It's long been suggested that some improvements to PARSE would be useful. I know that many of you want these. I want them too.

R3 is the place to make such changes, because we have allowed ourselves the luxury of breaking just about everything... in order to make improvements. For example, Unicode has forced changes in PARSE already.

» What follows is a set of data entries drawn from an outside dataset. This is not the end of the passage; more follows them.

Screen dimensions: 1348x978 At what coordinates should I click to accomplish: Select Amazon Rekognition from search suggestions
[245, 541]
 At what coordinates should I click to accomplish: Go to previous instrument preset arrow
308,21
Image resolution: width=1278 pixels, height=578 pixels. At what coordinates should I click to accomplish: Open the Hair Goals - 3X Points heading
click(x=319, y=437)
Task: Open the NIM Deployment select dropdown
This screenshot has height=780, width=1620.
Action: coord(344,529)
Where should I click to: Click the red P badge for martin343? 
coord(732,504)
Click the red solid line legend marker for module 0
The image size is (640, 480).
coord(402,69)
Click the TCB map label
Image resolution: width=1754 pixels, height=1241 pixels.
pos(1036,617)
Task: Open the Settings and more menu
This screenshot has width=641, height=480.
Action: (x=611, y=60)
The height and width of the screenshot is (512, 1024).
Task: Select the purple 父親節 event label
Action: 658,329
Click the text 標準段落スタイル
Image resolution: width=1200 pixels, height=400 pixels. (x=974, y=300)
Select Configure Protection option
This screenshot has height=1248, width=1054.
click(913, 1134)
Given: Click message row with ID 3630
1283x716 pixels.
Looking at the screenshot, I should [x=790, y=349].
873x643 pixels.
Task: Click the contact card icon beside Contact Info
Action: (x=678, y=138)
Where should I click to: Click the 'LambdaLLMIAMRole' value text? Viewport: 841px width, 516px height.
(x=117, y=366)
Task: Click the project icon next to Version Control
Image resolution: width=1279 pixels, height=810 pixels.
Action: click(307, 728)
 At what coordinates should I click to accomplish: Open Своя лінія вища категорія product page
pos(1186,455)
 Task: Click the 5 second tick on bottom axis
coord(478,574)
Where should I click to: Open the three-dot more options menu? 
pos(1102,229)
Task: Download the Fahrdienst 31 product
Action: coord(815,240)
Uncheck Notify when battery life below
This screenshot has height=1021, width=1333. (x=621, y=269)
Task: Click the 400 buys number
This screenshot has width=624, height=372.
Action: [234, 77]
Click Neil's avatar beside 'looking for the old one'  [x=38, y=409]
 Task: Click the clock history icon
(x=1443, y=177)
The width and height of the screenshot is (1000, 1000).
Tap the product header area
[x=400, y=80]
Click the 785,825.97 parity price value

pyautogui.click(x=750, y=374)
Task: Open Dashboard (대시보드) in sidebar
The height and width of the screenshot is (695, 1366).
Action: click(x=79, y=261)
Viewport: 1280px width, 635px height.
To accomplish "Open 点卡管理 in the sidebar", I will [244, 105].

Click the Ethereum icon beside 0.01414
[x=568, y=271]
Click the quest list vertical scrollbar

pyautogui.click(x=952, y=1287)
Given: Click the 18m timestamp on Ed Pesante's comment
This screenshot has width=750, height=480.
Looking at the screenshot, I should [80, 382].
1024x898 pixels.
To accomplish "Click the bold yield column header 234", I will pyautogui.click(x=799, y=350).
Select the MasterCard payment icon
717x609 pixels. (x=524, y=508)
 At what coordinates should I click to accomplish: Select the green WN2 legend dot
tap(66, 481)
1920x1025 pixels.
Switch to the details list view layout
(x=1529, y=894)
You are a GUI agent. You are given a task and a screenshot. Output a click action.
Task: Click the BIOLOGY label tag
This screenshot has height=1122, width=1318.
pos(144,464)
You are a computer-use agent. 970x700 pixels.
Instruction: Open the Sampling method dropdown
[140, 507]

So, I think we can make some improvements to PARSE, but to succeed in doing so, we must be quite strict about the project. After all, PARSE is not a function to be modified casually.

Specifically:

  1. All improvements should be gathered into a single list posted on DocBase where they can be openly added and edited. Each improvement should be given a reference identifier of some kind. (Note that a few developers have already started listing ideas, so they may want to contribute that to this project.)
  2. Someone should search RAMBO and gather all the related PARSE requests and post them to the DocBase list.
  3. We should agree (as much as possible) on the priority of changes. See my notes below.
  4. Each improvement will require test code be provided that would certify its correctness. No test code, no improvement. (Sorry... you often ask me what you can do to help. Please don't put the burden of testing such changes on me.)
  5. Any features that may be affected or changed as a result of the improvement should be noted and also must include tests.
  6. All changes need user documentation. (The DocBase list is probably a start, but more examples are necessary.)
  7. We need one person to volunteer to be in charge as the main editor/manager of this project. This is important. That does not mean you will have to write the docs, tests, etc. only that you will help urge other people to do so.

Priorities

Regarding priorities, it is always difficult for a group of people to agree on anything specific. So, here's how we will rank the priorities:

 HighChanges that are critical, but not highly complicated. For example, providing a NOT command seems easy enough, and it is now critical because using complemented charsets is problematic (due to the Unicode enhancements).
 MediumChanges that are essentially "easy" and provide much greater usability (or ease-of-use) in PARSE. For example a FAIL command to force a rule to fail.
 LowChanges that very few people would use, or they are quite difficult to implement. To recognize these, if you suggest an enhancement, but the algorithm seems mysterious or unclear, then it's probably of this rank.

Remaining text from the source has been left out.